(Saved entries)
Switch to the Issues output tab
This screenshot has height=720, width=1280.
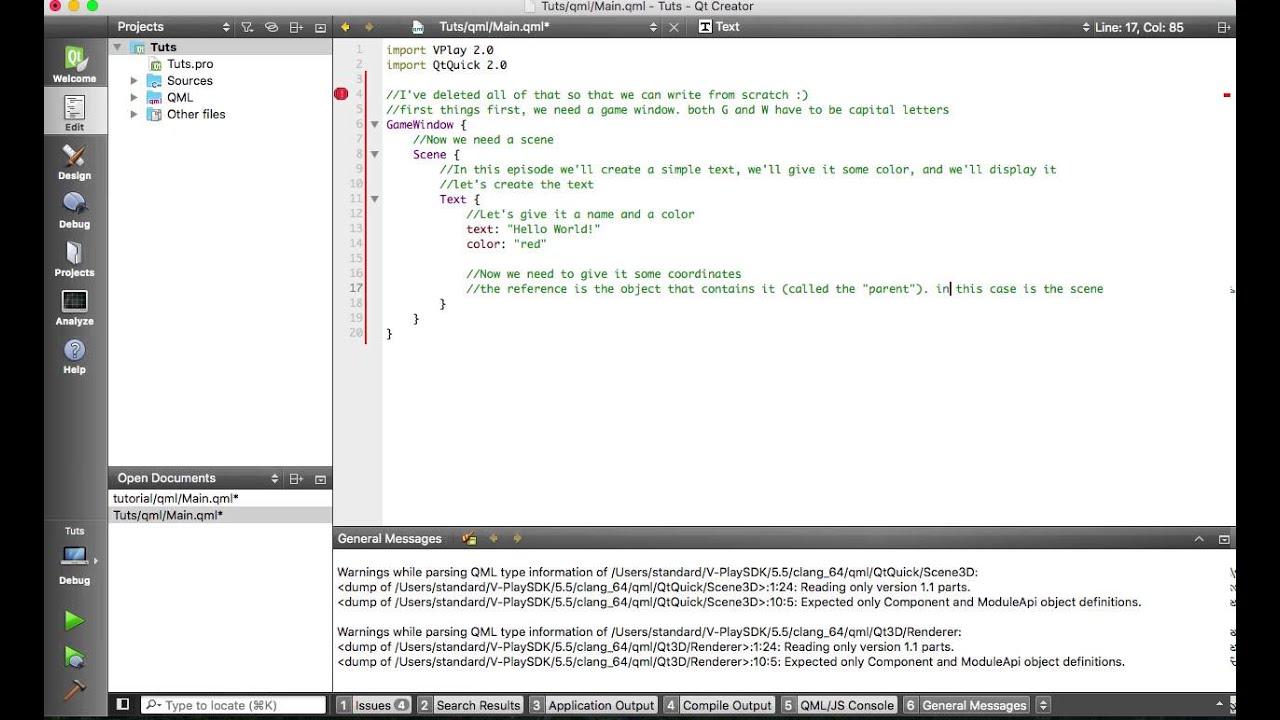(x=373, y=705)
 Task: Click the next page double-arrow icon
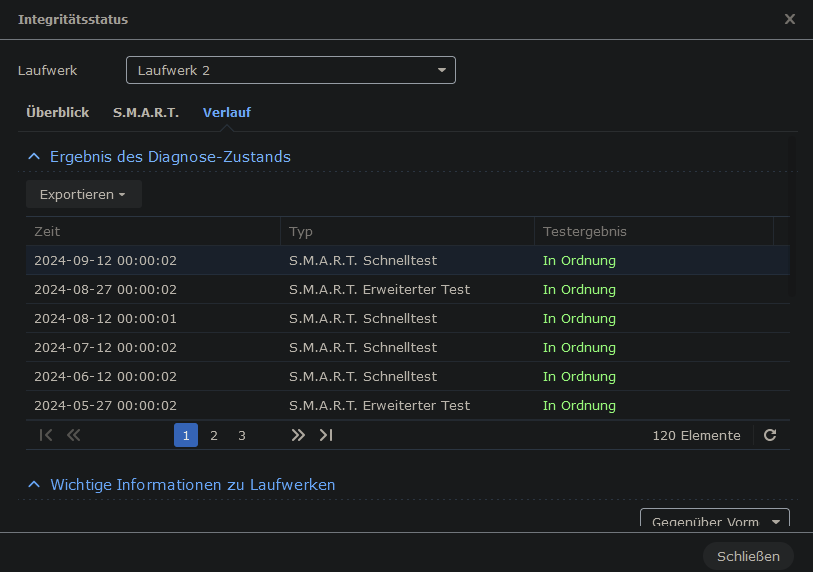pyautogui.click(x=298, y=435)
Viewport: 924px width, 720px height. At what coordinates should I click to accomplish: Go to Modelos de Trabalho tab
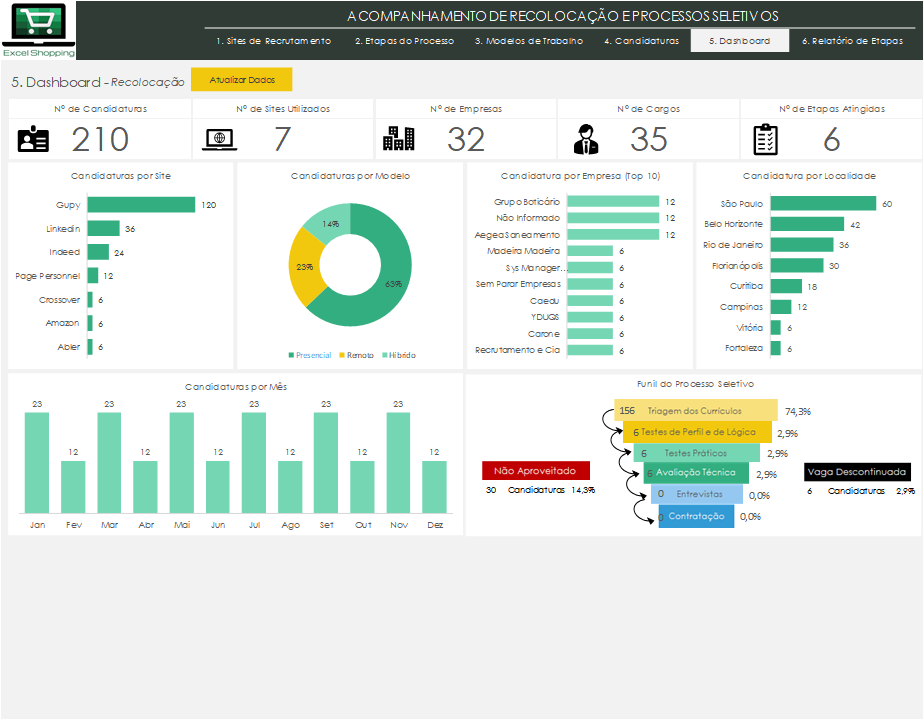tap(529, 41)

What is expected:
Copy all of the entries verbatim, leaving out any pictures they contain.

Worked solution:
Switch to the Issues output tab
This screenshot has height=720, width=1280.
(x=373, y=705)
 Task: Click the next page double-arrow icon
pyautogui.click(x=298, y=435)
Viewport: 924px width, 720px height. At what coordinates should I click to accomplish: Go to Modelos de Trabalho tab
tap(529, 41)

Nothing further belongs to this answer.